As you probably already know, yoga is great for relaxing, reducing stress, strengthening joints and increasing flexibility. What you may not realize is that yoga can also help you exercise stomach muscles, improving your core strength and appearance. A number of yoga movements, or asanas, can help: remember to choose ones that are appropriate to your skill level and consult a professional if you have any questions.
Bhujangasan
Lie on the floor, face down. Put your hands under your shoulders. Contract your back muscles to raise your chest and shoulders off the ground. Don’t put with your hands – only your back (yes, it’s tricky, but keep trying and you’ll get the hang of it). Hold your position for thirty seconds, then carefully, slowly lower yourself back to the floor. This may feel like you’re working everything but your stomach muscles, but it does work.
Pavan-Muktasan
Lie on the floor on your back. Cushion the small of your back with a towel or yoga mat. Bend your knees and bring them up to your chest – your thighs should be touching your stomach. Lock your fingers around your knees to hold them there in position. Lift your head up slowly, without straining your neck, until your nose touches your knees. Breathe deeply and hold for thirty seconds. Release and slowly lower your neck and legs back to the floor. If you find it hard to pull both legs up at the same time, pull one at a time until you develop sufficient strength.
The Bow
Lie on your stomach with your arms down by your sites. Lifting your chest off the ground with your back muscles, as you did in the Bhujangasan. As you’re doing this, also curl your legs upwards, bending your knees (keep them together) so your heels come toward your head. Grab your ankles in your hands and pull until only your stomach is on the floor.
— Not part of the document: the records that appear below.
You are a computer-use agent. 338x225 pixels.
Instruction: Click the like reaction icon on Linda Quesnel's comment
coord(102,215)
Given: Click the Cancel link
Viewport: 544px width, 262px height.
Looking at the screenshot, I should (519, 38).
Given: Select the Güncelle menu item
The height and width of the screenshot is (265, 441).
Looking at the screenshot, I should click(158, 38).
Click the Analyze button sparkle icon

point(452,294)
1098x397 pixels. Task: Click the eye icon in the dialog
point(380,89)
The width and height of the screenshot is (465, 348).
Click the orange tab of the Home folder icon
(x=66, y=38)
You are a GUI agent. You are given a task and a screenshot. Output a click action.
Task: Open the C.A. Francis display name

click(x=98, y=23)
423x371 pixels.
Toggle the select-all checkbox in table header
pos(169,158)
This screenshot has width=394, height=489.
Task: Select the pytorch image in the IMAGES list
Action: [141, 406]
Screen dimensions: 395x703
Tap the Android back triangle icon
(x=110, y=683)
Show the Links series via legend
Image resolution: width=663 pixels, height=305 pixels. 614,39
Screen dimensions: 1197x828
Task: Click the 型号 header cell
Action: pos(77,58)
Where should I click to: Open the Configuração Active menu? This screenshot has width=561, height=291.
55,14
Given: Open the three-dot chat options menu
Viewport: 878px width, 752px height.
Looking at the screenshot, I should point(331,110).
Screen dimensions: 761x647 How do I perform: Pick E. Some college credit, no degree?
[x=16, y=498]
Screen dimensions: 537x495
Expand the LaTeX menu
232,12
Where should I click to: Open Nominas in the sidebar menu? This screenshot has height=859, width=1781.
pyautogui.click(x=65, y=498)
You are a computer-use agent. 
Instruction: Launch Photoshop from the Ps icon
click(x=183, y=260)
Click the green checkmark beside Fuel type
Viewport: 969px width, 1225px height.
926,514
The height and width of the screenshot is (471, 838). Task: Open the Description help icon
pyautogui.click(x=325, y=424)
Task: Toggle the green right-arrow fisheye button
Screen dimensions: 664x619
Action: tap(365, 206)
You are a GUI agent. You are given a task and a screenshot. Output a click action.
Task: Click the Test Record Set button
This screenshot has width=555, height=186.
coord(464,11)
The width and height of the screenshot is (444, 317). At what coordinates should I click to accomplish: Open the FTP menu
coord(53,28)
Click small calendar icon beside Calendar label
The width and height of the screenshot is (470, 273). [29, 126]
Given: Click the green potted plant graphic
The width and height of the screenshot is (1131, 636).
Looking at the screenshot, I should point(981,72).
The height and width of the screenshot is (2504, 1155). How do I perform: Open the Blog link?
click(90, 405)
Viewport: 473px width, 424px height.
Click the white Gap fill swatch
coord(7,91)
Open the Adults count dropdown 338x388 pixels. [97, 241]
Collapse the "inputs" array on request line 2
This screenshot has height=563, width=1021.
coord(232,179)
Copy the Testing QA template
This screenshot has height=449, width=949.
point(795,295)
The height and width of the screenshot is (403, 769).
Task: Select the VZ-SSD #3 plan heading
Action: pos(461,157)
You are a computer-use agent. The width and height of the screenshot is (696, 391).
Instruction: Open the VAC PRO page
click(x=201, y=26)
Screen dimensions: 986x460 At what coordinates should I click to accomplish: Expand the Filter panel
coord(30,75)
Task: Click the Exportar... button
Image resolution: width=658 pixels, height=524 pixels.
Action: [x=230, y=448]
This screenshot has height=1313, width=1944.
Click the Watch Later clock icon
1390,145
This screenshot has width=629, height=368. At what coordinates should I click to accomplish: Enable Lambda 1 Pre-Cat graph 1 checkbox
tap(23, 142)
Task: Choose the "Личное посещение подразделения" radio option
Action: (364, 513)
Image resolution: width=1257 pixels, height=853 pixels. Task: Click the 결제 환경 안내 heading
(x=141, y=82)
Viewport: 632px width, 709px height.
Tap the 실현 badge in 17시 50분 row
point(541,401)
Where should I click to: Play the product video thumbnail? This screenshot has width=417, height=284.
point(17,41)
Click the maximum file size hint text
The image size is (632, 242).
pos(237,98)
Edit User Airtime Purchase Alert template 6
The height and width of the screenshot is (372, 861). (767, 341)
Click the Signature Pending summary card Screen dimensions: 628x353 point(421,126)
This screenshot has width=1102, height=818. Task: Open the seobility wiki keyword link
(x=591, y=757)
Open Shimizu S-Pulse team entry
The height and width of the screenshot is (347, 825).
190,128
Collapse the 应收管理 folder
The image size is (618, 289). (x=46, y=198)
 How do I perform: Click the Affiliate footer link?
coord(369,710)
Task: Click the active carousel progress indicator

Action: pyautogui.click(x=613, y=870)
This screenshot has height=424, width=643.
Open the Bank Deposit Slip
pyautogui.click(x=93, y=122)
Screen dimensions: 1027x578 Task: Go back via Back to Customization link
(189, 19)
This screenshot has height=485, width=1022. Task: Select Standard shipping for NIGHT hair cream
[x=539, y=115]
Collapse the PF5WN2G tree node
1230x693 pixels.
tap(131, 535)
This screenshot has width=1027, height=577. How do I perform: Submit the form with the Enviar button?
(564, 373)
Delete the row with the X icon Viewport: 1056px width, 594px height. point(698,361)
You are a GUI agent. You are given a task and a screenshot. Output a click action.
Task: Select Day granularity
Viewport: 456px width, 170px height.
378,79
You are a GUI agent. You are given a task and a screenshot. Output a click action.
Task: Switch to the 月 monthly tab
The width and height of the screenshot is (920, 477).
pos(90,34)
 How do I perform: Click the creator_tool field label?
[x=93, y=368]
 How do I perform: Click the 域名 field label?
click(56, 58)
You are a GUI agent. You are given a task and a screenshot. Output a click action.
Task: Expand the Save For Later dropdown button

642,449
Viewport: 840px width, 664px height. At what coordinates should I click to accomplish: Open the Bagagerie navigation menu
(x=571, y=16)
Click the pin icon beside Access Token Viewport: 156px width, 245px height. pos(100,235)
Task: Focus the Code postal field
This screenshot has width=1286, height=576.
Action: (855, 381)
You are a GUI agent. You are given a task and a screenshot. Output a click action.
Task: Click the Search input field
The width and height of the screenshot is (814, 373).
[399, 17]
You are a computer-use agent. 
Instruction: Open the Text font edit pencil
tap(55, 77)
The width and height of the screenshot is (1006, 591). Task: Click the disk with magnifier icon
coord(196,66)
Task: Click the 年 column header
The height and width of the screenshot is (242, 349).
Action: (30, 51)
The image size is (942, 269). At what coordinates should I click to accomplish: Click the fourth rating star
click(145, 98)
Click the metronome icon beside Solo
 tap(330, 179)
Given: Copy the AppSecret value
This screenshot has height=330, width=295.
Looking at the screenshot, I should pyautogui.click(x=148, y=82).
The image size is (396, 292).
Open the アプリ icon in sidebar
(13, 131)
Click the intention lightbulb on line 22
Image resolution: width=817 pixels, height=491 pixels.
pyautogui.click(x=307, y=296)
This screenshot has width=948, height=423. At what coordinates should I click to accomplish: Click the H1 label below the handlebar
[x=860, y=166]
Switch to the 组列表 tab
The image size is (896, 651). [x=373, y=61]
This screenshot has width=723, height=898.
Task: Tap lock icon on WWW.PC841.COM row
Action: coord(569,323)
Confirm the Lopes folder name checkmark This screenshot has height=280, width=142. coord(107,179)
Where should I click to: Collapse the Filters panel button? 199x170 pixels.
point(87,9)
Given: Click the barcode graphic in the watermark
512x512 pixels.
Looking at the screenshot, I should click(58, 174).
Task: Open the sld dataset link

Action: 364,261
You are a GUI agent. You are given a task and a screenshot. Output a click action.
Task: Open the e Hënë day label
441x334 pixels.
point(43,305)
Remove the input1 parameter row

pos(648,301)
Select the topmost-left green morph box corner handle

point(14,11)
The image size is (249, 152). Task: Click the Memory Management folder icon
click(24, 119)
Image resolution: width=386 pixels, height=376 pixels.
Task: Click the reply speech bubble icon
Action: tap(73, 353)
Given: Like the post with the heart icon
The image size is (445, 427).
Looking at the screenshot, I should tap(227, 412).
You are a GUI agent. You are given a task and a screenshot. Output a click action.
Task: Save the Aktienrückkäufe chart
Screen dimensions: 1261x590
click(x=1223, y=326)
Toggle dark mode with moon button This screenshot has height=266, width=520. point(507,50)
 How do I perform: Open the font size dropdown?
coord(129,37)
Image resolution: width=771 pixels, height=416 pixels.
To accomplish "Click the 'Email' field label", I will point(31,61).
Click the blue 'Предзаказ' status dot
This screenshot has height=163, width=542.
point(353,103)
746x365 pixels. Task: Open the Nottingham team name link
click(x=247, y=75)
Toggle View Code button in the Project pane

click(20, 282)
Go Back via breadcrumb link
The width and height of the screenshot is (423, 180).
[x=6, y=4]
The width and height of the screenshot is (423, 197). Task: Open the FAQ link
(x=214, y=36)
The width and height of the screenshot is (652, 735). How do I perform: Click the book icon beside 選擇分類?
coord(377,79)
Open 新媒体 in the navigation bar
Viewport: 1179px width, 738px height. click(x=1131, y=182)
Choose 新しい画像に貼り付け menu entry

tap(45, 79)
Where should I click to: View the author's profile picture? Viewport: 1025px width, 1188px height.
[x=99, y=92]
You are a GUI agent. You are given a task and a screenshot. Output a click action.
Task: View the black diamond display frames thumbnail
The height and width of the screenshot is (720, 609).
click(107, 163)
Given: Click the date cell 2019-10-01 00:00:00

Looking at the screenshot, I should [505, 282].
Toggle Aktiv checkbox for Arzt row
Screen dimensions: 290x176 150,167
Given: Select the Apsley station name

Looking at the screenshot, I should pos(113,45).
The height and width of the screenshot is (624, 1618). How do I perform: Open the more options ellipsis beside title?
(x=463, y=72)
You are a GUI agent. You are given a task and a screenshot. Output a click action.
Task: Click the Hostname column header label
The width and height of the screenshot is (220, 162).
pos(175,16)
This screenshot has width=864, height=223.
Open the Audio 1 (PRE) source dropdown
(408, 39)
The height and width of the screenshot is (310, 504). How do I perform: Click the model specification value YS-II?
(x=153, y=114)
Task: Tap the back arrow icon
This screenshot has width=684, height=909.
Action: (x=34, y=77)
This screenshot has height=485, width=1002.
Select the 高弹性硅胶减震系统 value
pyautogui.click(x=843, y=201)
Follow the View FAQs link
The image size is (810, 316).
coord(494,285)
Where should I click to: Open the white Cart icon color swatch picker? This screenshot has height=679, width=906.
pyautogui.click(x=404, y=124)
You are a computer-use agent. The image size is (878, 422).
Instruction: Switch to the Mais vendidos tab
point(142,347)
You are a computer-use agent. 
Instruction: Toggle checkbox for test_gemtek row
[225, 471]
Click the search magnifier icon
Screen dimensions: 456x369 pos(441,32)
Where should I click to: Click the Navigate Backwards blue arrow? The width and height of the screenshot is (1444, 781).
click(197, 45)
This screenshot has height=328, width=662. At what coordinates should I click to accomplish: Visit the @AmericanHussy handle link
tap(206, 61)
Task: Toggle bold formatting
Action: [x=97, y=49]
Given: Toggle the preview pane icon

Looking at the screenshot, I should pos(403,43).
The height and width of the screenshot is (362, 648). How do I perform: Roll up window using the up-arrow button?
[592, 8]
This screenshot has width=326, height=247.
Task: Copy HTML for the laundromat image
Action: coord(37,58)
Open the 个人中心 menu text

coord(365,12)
Hold for thirty seconds; release slowly and carefully.
Paad-Pashchimottanasan
This exercise is a bit tougher than the others. Lie on your back. Put your arms above your head, along the ground so that your entire body is a straight line with your arms extended. Put your hands together, palms upward. Contract your abdomen muscles to pull you to a sitting position. Keep your hands overhead and your back straight during this move. Bend forward to take hold of your toes in your hands. Keep your head between your arms (it should touch your knees). Hold the position for up to two minutes before releasing. If you find this position impossible at first, don’t be discouraged: it’s a tough one, but persistence will help you manage it in time.
Always remember to perform yoga movements slowly. If you feel any strain, back up and start over, paying special attention to how you’re moving that part of the body. Yoga should challenge your muscles, but never cause pain.